Rows on where targets show up:

-- Begin --

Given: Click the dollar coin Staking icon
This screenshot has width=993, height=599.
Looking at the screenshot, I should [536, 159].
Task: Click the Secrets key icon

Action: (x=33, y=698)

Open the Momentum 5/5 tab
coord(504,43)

-- End --
-- Begin --

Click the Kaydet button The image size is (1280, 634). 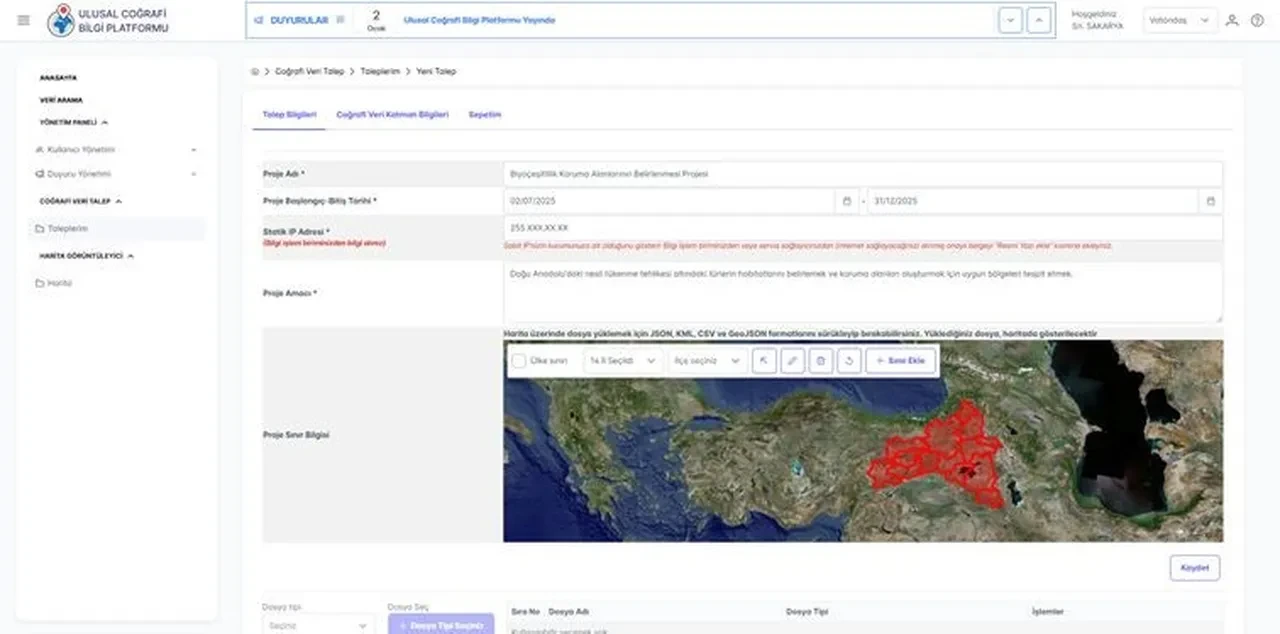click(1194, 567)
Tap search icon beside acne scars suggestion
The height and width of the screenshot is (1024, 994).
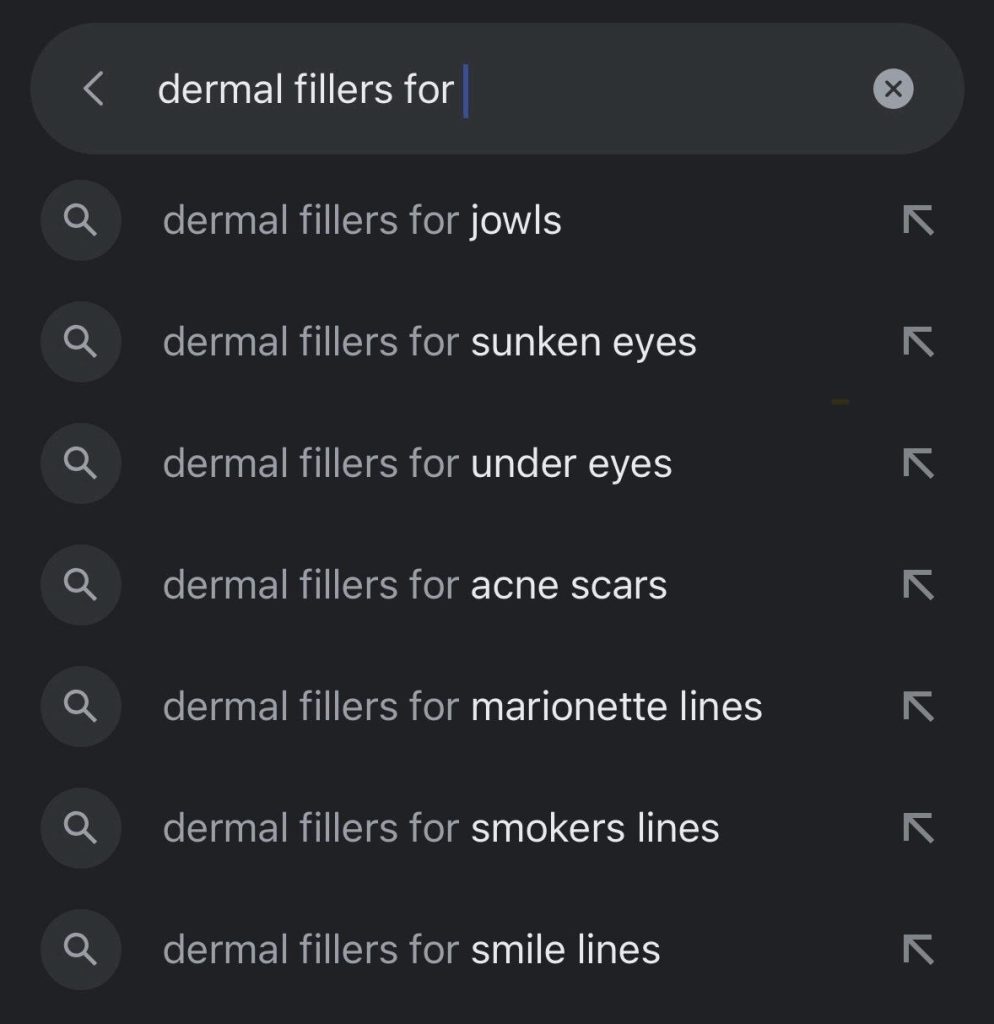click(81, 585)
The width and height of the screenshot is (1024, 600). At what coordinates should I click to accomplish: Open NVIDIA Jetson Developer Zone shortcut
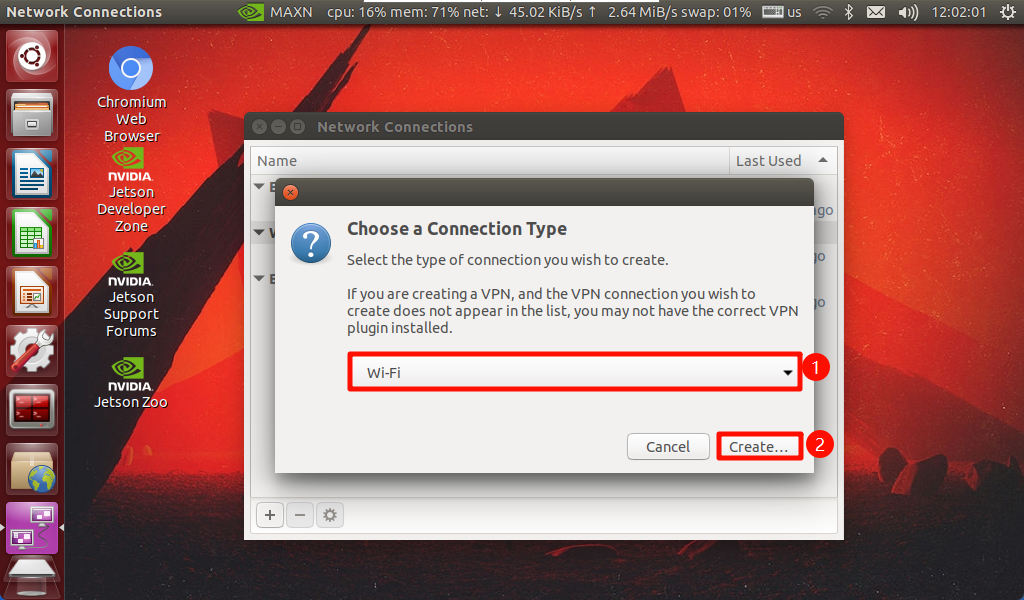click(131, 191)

-- End --

• _TASK PROMPT_
Set out the data from the line with "Given: Click the dollar coin Staking icon" to the line with "coord(504,43)" as a numbered list, dropping any blank lines.

• _OUTPUT FOR THIS EXERCISE_
1. Given: Click the dollar coin Staking icon
2. This screenshot has width=993, height=599.
3. Looking at the screenshot, I should [536, 159].
4. Task: Click the Secrets key icon
5. Action: (x=33, y=698)
6. Open the Momentum 5/5 tab
7. coord(504,43)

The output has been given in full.